Commit Graph

67 Commits

Author SHA1 Message Date
Benjamin Kramer f9ab3ddb8f [AMDGPU] Clean up symbols in the global namespace.
llvm-svn: 317051
2017-10-31 23:21:30 +00:00
Yaxun Liu de4b88d9a1 [AMDGPU] Lower enqueued blocks and generate runtime metadata
This patch adds a post-linking pass which replaces the function pointer of enqueued
block kernel with a global variable (runtime handle) and adds
runtime-handle attribute to the enqueued block kernel.

In LLVM CodeGen the runtime-handle metadata will be translated to
RuntimeHandle metadata in code object. Runtime allocates a global buffer
for each kernel with RuntimeHandel metadata and saves the kernel address
required for the AQL packet into the buffer. __enqueue_kernel function
in device library knows that the invoke function pointer in the block
literal is actually runtime handle and loads the kernel address from it
and puts it into AQL packet for dispatching.

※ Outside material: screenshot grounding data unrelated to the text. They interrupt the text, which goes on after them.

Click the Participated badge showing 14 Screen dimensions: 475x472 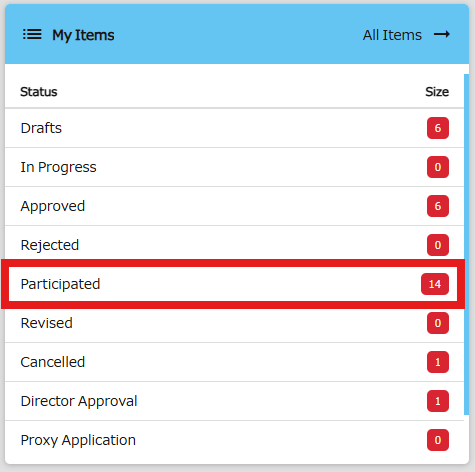tap(435, 284)
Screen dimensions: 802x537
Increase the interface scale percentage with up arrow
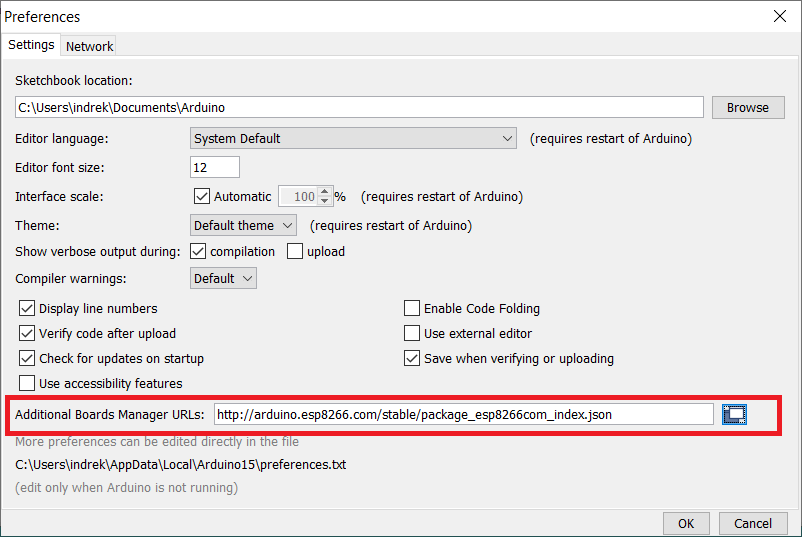325,191
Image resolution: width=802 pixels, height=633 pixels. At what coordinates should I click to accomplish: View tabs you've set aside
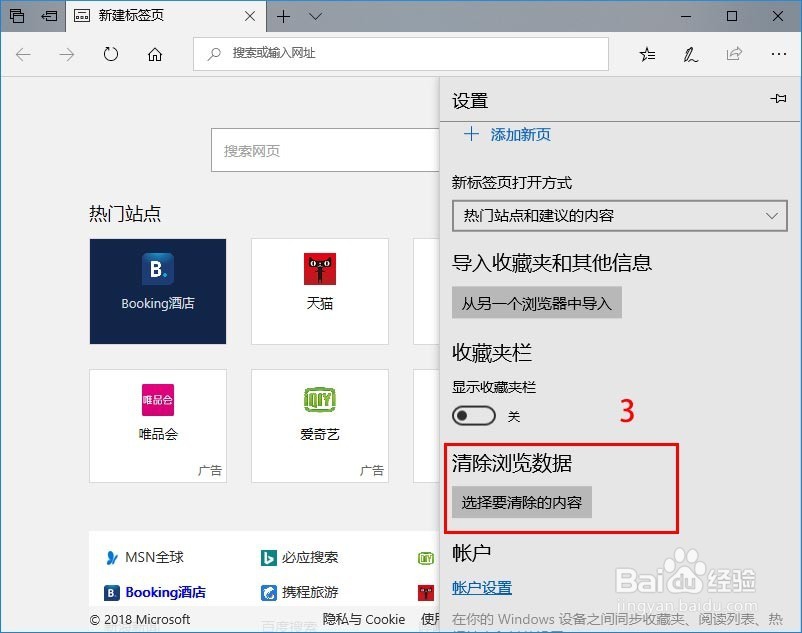point(48,16)
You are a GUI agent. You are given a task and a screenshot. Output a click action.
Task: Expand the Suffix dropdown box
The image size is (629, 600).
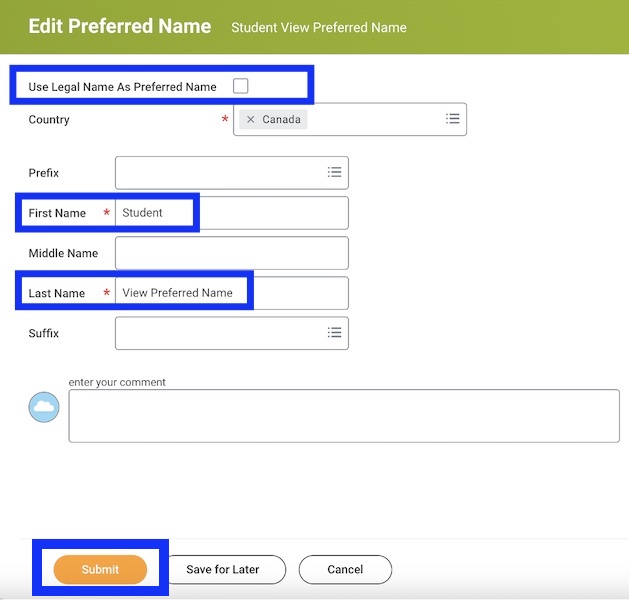click(220, 333)
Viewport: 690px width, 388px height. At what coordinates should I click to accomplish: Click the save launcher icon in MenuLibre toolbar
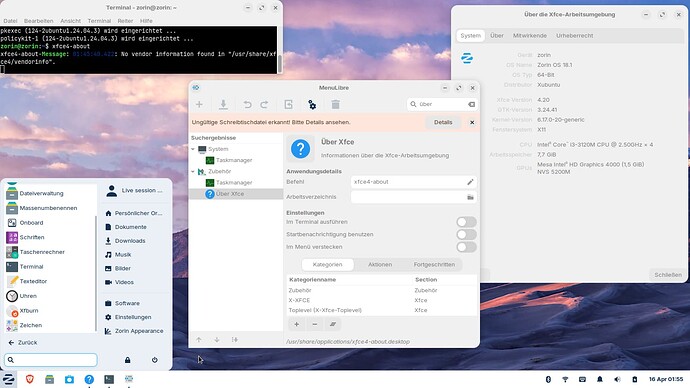[224, 104]
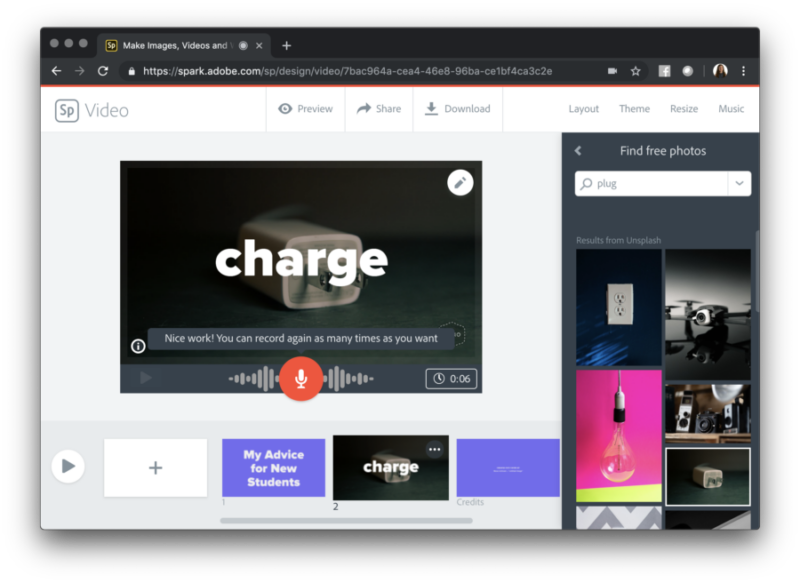Click the pencil edit icon on slide
Image resolution: width=800 pixels, height=583 pixels.
pyautogui.click(x=459, y=182)
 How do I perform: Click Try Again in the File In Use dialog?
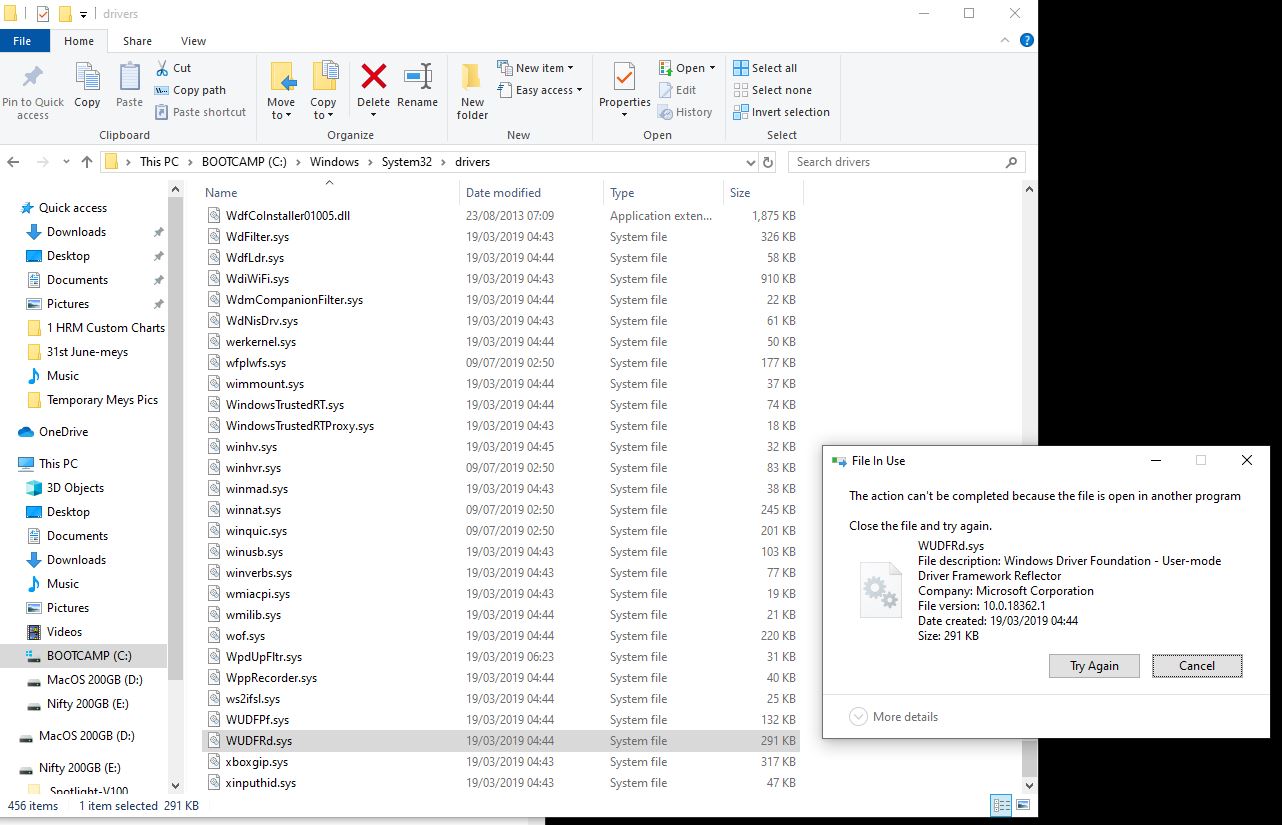pyautogui.click(x=1094, y=665)
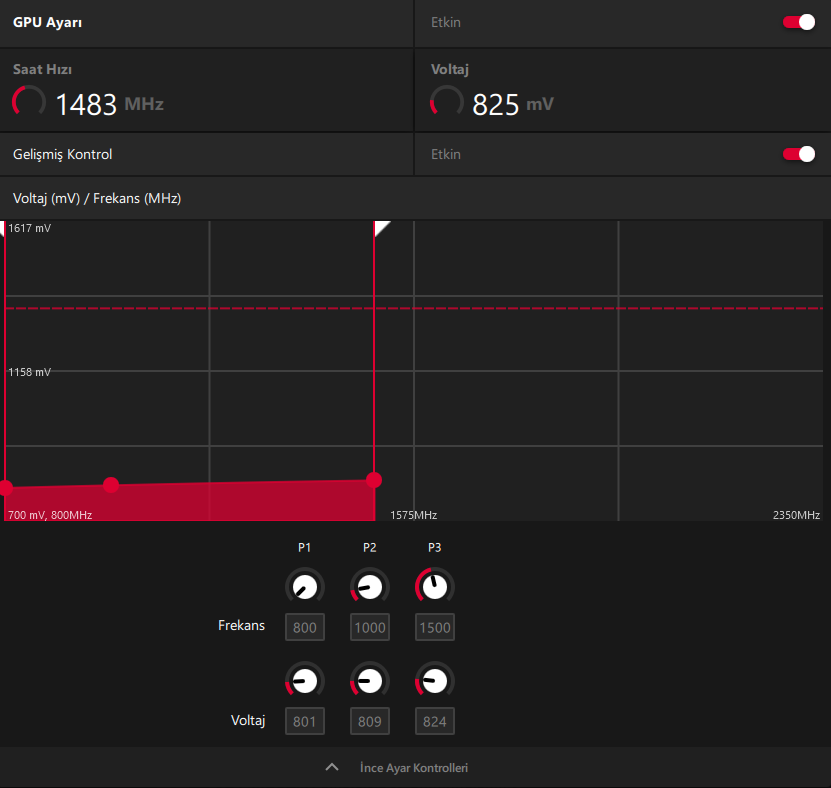Image resolution: width=831 pixels, height=788 pixels.
Task: Click the P1 Frekans dial knob
Action: (305, 587)
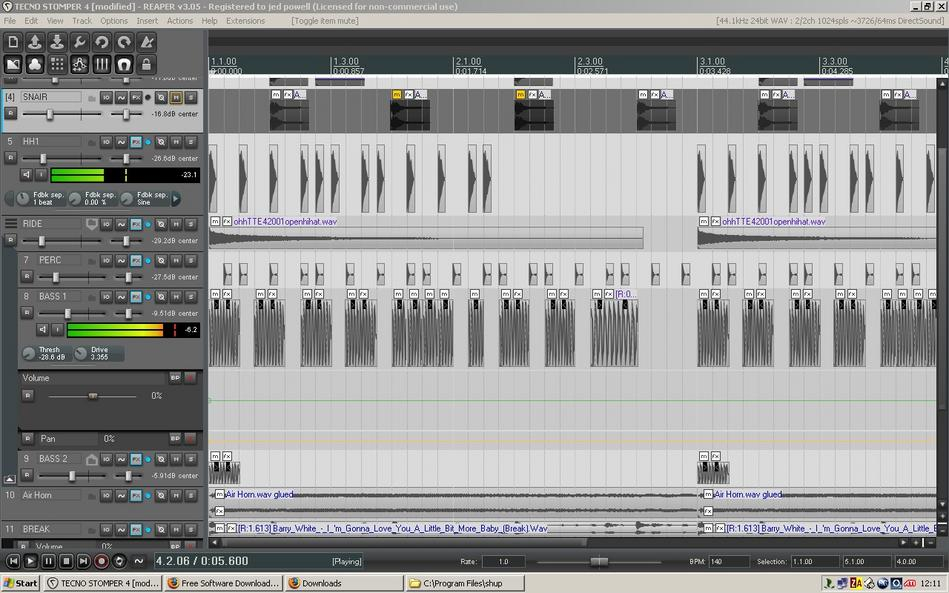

This cannot be done in FE since FE cannot create a unique global variable
with external linkage across LLVM modules. The global variable with internal
linkage does not work since optimization passes will try to replace loads
of the global variable with its initialization value.

Differential Revision: https://reviews.llvm.org/D38610

llvm-svn: 315352
2017-10-10 19:39:48 +00:00
Stanislav Mekhanoshin 1d8cf2be89 [AMDGPU] Set fast-math flags on functions given the options
We have a single library build without relaxation options.
When inlined library functions remove fast math attributes
from the functions they are integrated into.

This patch sets relaxation attributes on the functions after
linking provided corresponding relaxation options are given.
Math instructions inside the inlined functions remain to have
no fast flags, but inlining does not prevent fast math
transformations of a surrounding caller code anymore.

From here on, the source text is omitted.